Ontario University Reopening Plans, How does UW compare to its peers?


The Ministry of Colleges and Universities announced on July 16 that post-secondary institutions should prepare to resume in-person instruction and on-campus activities. 

Universities will still have to follow public health and workplace safety rules regarding COVID-19 including mask-wearing indoors and maintaining social distancing when possible, but schools will have more flexibility in offering university experiences including virtual and hybrid learning. 

The University of Waterloo has since announced that they will be continuing with the hybrid model they previously planned for the fall 2021 term. The university is working to offer as many in-person classes as possible with required physical distancing, while also assuring that all fall term courses will finish the way they start. 

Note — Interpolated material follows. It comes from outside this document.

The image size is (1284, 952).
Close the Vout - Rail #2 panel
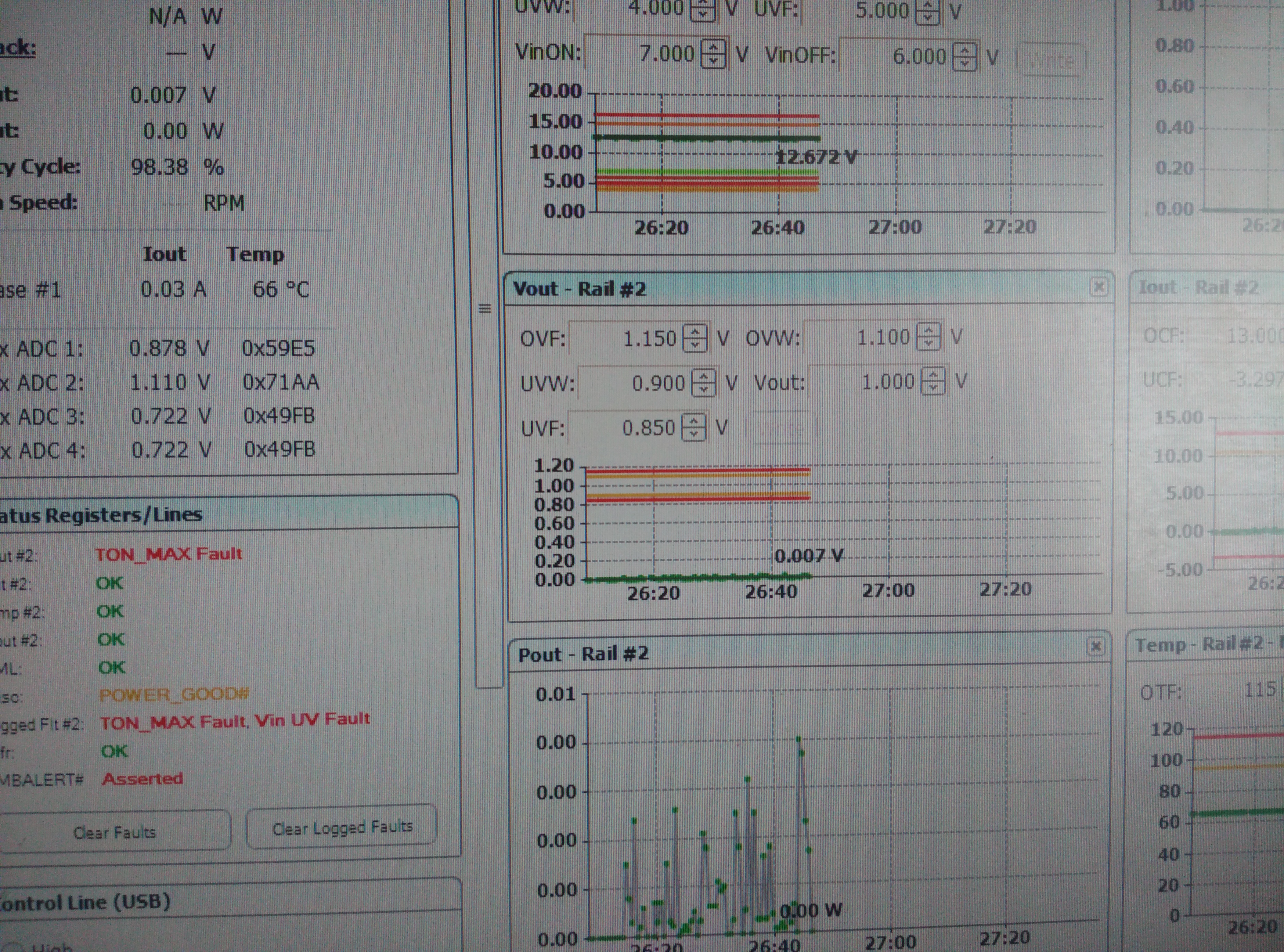(1098, 287)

UW also plans on expanding in-person experiences such as labs and libraries as public health restrictions are lifted. The university is preparing to offer access to The Centre, Health Services, Counselling Services, the bookstore, study spaces, food spaces, student clubs and recreational activities. 

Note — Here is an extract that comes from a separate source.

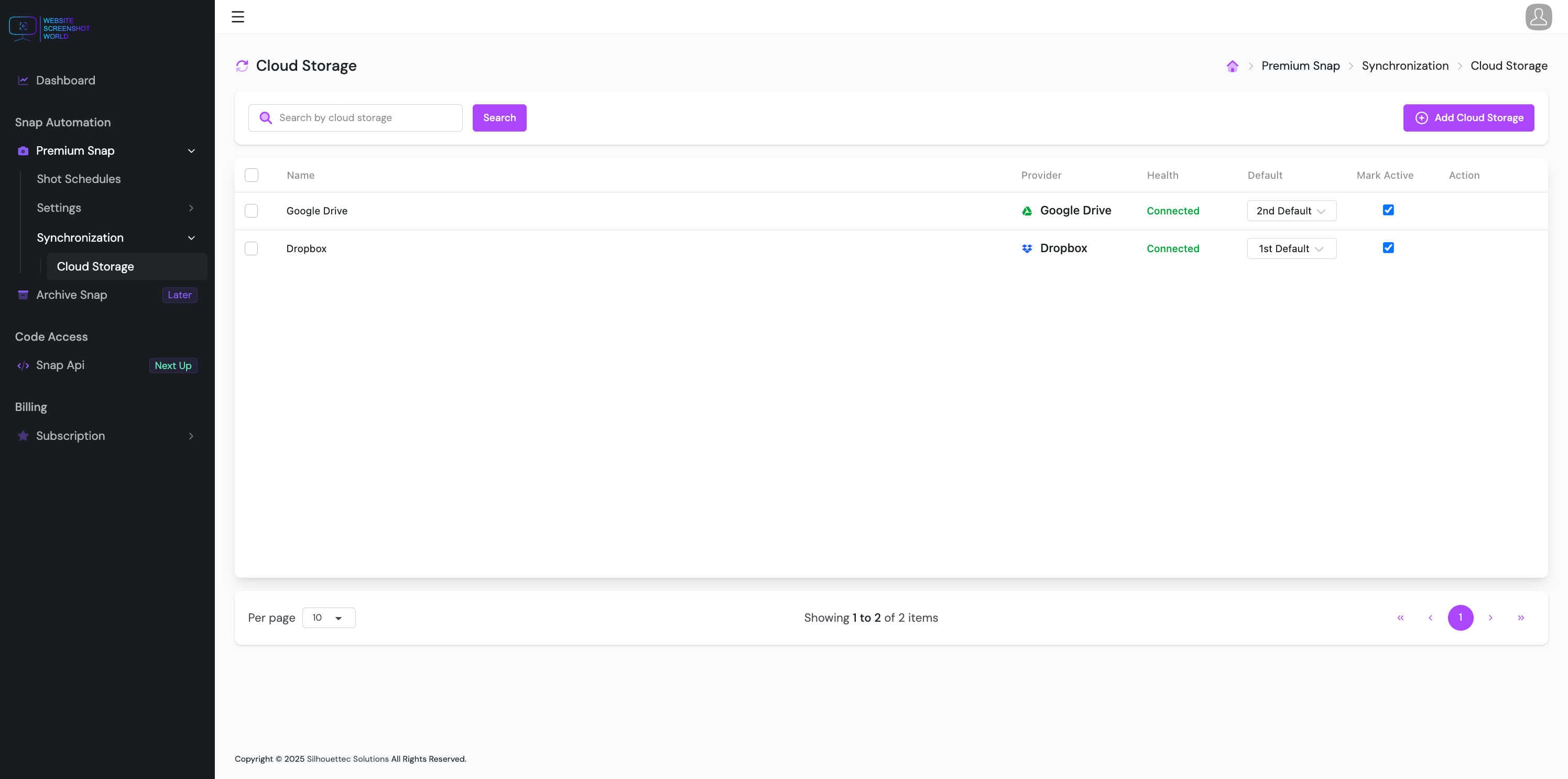Open Premium Snap from the breadcrumb
1568x779 pixels.
tap(1300, 66)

Residences will also be open to students, with the requirement that residents have their first dose of the vaccination with plans to become fully vaccinated against COVID-19 and able to provide proof of such vaccination. This decision comes after an advisory by the Region of Waterloo medical officer of health. 

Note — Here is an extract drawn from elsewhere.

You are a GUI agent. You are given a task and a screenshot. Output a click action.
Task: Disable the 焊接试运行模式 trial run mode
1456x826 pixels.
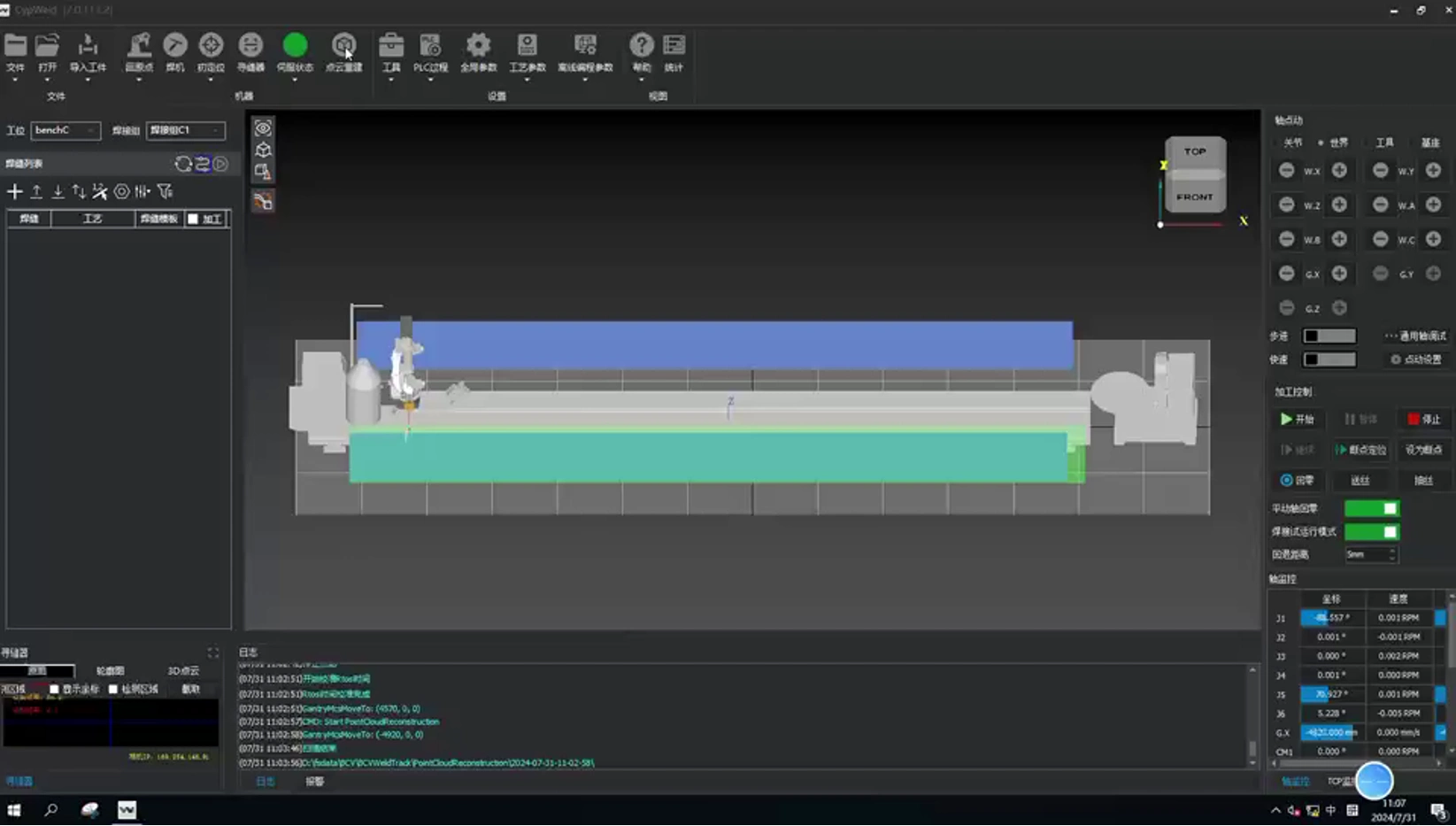pyautogui.click(x=1371, y=531)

Other Ontario universities, such as Queen’s University, are preparing for a full return to campus for fall 2021. This return includes masks to be required indoors, but class-size limits and physical distancing requirements will depend on government-mandated restrictions. McMaster University, the University of Windsor and Seneca College are planning for a mix of online, in-person and hybrid options for learning. Seneca also announced that it would require everyone attending campus to be fully vaccinated against COVID-19. The college is also planning to offer flexible options for learning, which would allow students to choose when to attend lectures in-person and when to attend online. 

When it comes to the potential for COVID-19 outbreaks, the Ministry of Colleges and Universities requires institutions to have a Continuity of Education plan ready by September.